Ivar lieferte die Antwort, als er zu Eddie sagte: »Sharla glaubt, dass du das Kind umgebracht hast. Aber das hast du nicht. Du hast es verkauft oder gegen irgendwas eingetauscht, oder? Um dir das Boot zu kaufen.«
»Was spielt das noch für eine Rolle?«, fragte Eddie. »Jetzt haben doch alle, was sie wollen. Außer ihr, natürlich.«
Damit meinte er Annie, die wie betäubt neben ihrer Ausrüstung stand. Sie nützte ihr jetzt nichts mehr, denn das einzige Gerät, mit dessen Hilfe sie die Geschichte hätte beweisen können, die keiner außer den anderen fünf Anwesenden hier am Strand glauben würde, war ihre Kamera, die sie im Wohnwagen gelassen hatte. Die Frau war fort, ebenso wie das Mädchen, und mit ihnen das, was Annie Taylor von ihnen wollte.
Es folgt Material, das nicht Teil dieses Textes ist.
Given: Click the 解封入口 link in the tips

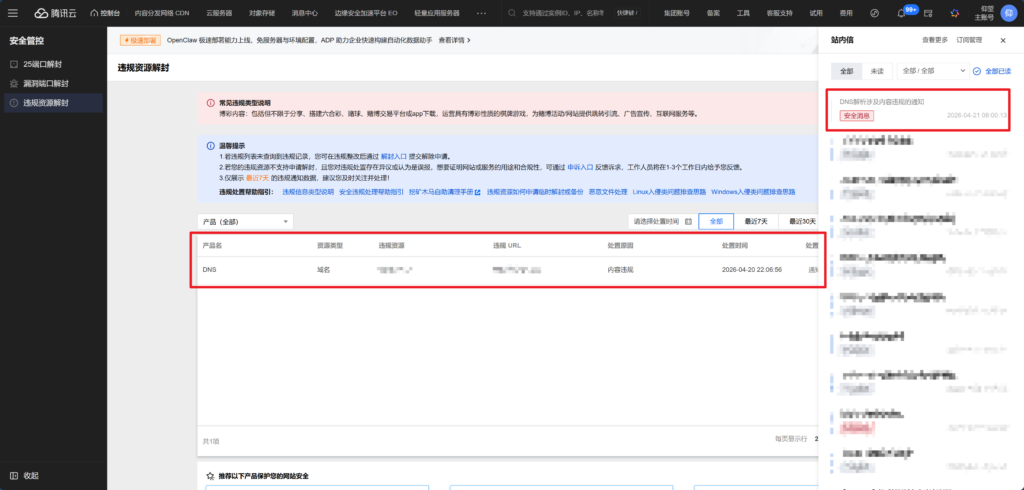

»Es gibt noch etwas, das du erledigen musst, Eddie«, sagte Ivar nach einer Weile. »Du musst Sharla endlich aufklären. Los, komm.«
»Ich werde nicht...«
»Ich sag dir, was du wirst: Du wirst deiner Ehefrau die Wahrheit sagen. Und zwar nicht die Wahrheit über Nera, denn die wird uns sowieso niemand glauben. Sondern die Wahrheit über das Baby. Du wirst Sharla eine Last von der Seele nehmen, indem du ihr genau erzählst, was du gemacht hast. Es ist Zeit, dem endlich ein Ende zu machen, Mensch. Und das weißt du genauso gut wie ich.«
Eddie sah Ivar lange an. Dann sah er zu Becca hinüber und schließlich zu den anderen. »Ach, was solls’«, rief er aus. »Wir hatten schon genug Ärger wegen diesem verdammten Öl und seinen Folgen hier an Land.«
»Du hast den ersten Schritt in die richtige Richtung gemacht«, sagte Ivar.